Hörmann ist fest davon überzeugt, dass die Ahnungslosen als Handlanger am besten geeignet sind, weil sie kein schlechtes Gewissen haben, denn auch das kommt von Wissen. Intransparenz ist eine Art Gewissenssperre. Darum setzt er auf Information. So wie die Bewegung der "Deutschen Mitte" (https://deutsche-mitte.de/) in Deutschland, deren finanzpolitischer Sprecher der Österreicher ist. Dazu hält er fest: "Das ist keine Partei im konventionellen Sinne und wir wollen auch keine Mehrheit, um das umzusetzen, was wir selbst für richtig halten. Uns geht es vielmehr um die zielgerichtete Verbreitung relevanter Information. Vor allem um die, dass wir aus dem Nullsummenspiel raus müssen. Das Hauptproblem liegt daher in der Buchhaltung. Wer dann die notwendigen Reformen umsetzt, ist sekundär, solange sie kompetent umgesetzt werden."

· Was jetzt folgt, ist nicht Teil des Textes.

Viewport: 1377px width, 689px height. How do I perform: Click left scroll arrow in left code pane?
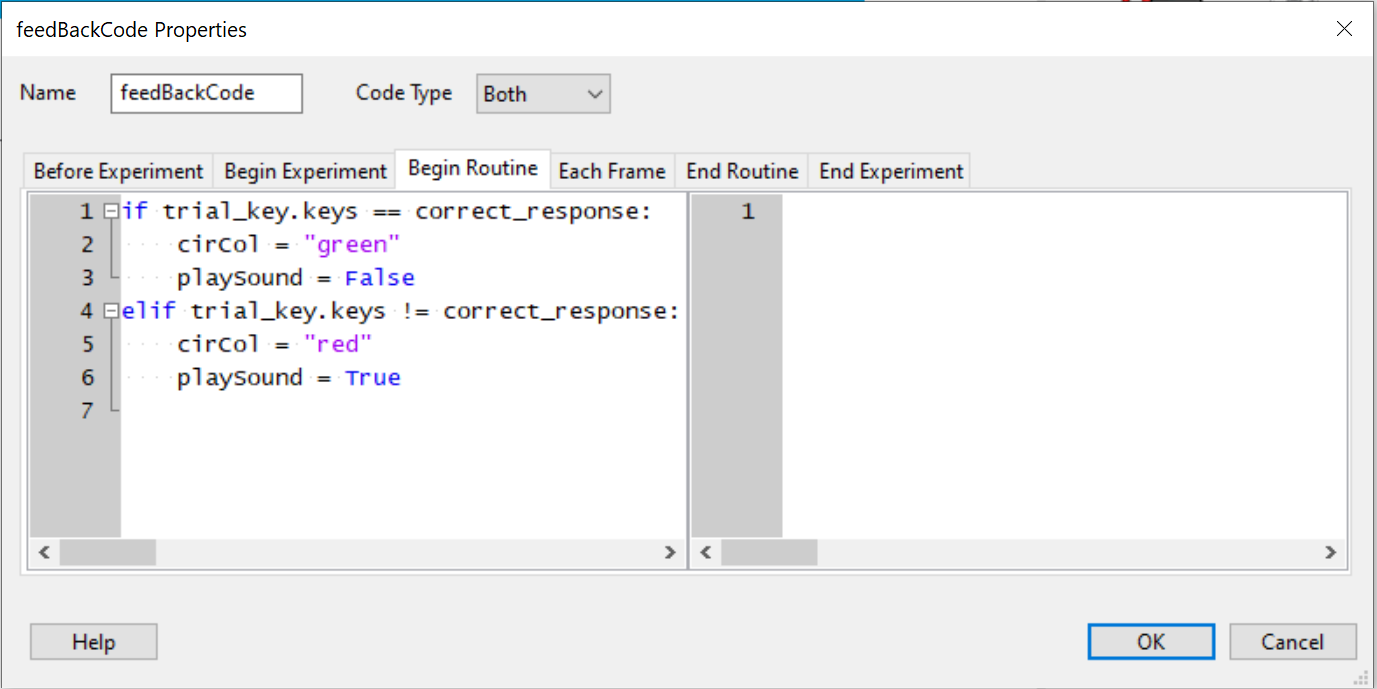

Das Nullsummenspiel ist so zu verstehen, dass der Gewinn oder der wirtschaftliche Erfolg eines Spielers dem Verlust oder Misserfolg der anderen Spieler in eben dieser Höhe gegenübersteht. Das Geheimnis für den Erfolg eines solchen Systems liegt daher in der Desinformation. Hörmann bringt als Beispiel für ein Nullsummenspiel das Kartenspiel Poker ("the winner takes it all", d. h., der Sieger gewinnt alle Einsätze der anderen Spieler), bei dem auch das Pokerface (keine Information weiterzugeben) bzw. der Bluff (verfälschte Information weiterzugeben, also bewusst zu täuschen) die wichtigste Gewinnstrategie darstellt. So wird es aber nie transparente Kooperation geben, zumal die Verluste immer auf Kosten der Massen gehen und die Gewinne an eine überschaubare Gruppe. Diese Intransparenz des Nullsummenspiels per Buchhaltung ist auch einer der wichtigsten Gründe, warum sich die Vermögensschere immer weiter auftut, ohne dass dagegen Schritte unternommen werden.

Das Giralgeld, oder auch Buchgeld als Forderung auf Bargeld, ist für ihn der Schlüssel zum Ausweg aus dem Nullsummenspiel und zur Bankenrettung ohne Steuergeld. Das erklärt er so: "Da das Giralgeld für die Bank eine Verbindlichkeit darstellt, kann der Gesetzgeber ein Gesetz erlassen, in dem er gestattet, dieses Fremdkapital in Eigenkapital umzuwandeln (Fachbegriff "Debt/Equity Swap"). Da hat die Bank dann sofort riesiges Eigenkapital, das aber per Gesetz dem Staat gehören würde. In den operativen Kontenkreisen der Bank wandeln wir hingegen diese Girokonten in Treuhandkonten um und somit ist das Giralgeld aus der Bankbilanz entfernt, diese Beträge wirken sich daher nicht mehr in der Bankbilanz aus. Mit diesem Schritt führen wir also das Vollgeldsystem ein. Die Bankenrettung erfolgt dann ohne Steuergeld, der Staat ist an der Bank mitbeteiligt und das Vollgeldsystem ist auch gleich eingeführt." Liest sich alles ganz logisch und praktisch. Wenn bei denen, die das Sagen haben, auch noch das GeWISSEN aktiviert wird, könnte das die Lösung für das große Bankenproblem sein.